Here's something kind of interesting/strange we found with the Z-4000 transformers recently about the harmonic distortion in their power output...

Power_traces

Sampling method. Each time domain trace is taken 100ms apart (capture rate 10 Hz)

 

We put a small USB oscilloscope inside a stock car and had it perform a time domain capture of the 18-20V power on the center rail of the layout every 10th of a second (10Hz). Each trace captured was 12000 points at 20 MS/s sampling rate. The exact scope is this one: (www.bitscope.com). No I don't work for them, I just think it's a cool/cheap scope for train projects.

 

AC_voltage

Fundamental AC RMS voltage (60Hz) around the track layout

Going around the layout takes about 5 min and 30 seconds so we end up with 5x60 + 30 or about 330 seconds worth of data. This is 330 X 10 Hz or 3300 total time domain traces. For each trace we then compute the rms AC voltage and plot that value all the way around the layout. The result is relatively boring (the voltage is roughly constant across the entire layout as you would expect).

 

Where the interesting thing comes is we computed the Fast Fourier Transform (FFT) for each of the 3300 time domain traces we collected around the layout and extracted their harmonics.

FFT

In case anyone isn't familiar with harmonic distortion...

Harmonic distortion measures the amplitude of the fundamental sine wave for a power (or other) signal and compares it to the harmonics it contains.
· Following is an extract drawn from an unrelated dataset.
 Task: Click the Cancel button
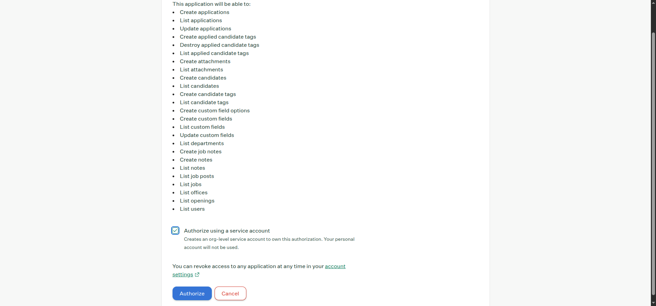[230, 293]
Essentially a measure of how "pure" the sine wave is. There is selective harmonic distortion which picks out a specific harmonic and compares it to the fundamental:

HD2 = (harmonic 2 power)/(fundamental power)
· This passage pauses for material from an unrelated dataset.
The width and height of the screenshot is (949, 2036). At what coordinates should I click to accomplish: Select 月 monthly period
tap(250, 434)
HD3 = (harmonic 3 power)/(fundamental power)

HD4 = (harmonic 4 power)/(fundamental power)

... and so on...

As higher harmonics roll off in amplitude most power system designers don't look beyond harmonic 5, picky audio designers usually consider up to harmonic 9, and RFIC designers (like me) typically worry up to 13.

For completeness there is also a thing called Total Harmonic Distortion or THD which compares the normal of all the harmonic powers to the fundamental:

THD = (HD2^2 + HD3^2+HD4^2+HD5^2...)/(fundamental power)

 

Anyways, here's the interesting discovery today. While the fundamental 60 Hz power is fairly constant across the layout, the HD2,HD3 values are actually very different in the different Z4000 transformers. Our layout has 3 transformers powering 3 different sections, and when you plot the HD2 and HD3 power as a function of time (linearly related to train position in the layout)...

XMFR

Very Interesting! You can actually see clear differences in harmonic distortion between the 3 transformer sections of the layout even though all 3 transformers are the same Z4000 model. I'm not sure what this tells you about the transformer itself, but you could easily build a sensor from this into a train that can figure out what part of the layout it's currently in from the transformer distortion.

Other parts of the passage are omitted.